Tuesday, February 05, 2008

Void

Complice una giornata di malattia, ieri mi sono preso un po' di tempo per guardare un DVD, un film prestatomi da un collega di lavoro qualche giorno prima: "Volevo Solo Dormirle Addosso" di Eugenio Cappuccio, anno 2004, tratto dal romanzo omonimo di Massimo Lolli.

Trama esplorata di rado e molto attuale: Marco Pressi (Giorgio Pasotti) è un giovane manager che lavora sodo. Fa il formatore nella compagnia italiana di una multinazionale francese. Stimato e benvoluto da tutti, un giorno si sente fare dai vertici della società una di quelle proposte che non si possono rifiutare se si vuole fare strada e arrampicare: dovrà tagliare un terzo del personale nel giro di alcune settimane. Se centrerà il target verrà promosso con sostanziosi aumenti e benefit; se fallirà la sua carriera sarà finita.

Non ho letto il libro e, come tutti, conosco e condivido la regola secondo la quale le riduzioni cinematografiche di un testo sono sempre inferiori agli originali.

Nel complesso il film mi è piaciuto poco, soprattutto dalla metà in avanti, quando cioè cominciano a emergere in modo piuttosto evidente la scarsa caratterizzazione dei personaggi, trame e dinamiche che faticano ad amalgamarsi e una recitazione a tratti zoppicante e stentata. Inqualificabile soprattutto il finale, banale e del tutto prevedibile.

———

Istruzioni:
Nel testo in esame, quale quota del personale deve tagliare Marco Pressi per essere promosso?

[Voci di dati salvate]
———

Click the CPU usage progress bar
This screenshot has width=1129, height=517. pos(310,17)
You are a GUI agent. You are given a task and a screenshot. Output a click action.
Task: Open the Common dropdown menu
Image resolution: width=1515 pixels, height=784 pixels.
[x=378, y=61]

———

Risultato atteso:
Un terzo del personale, nel giro di alcune settimane.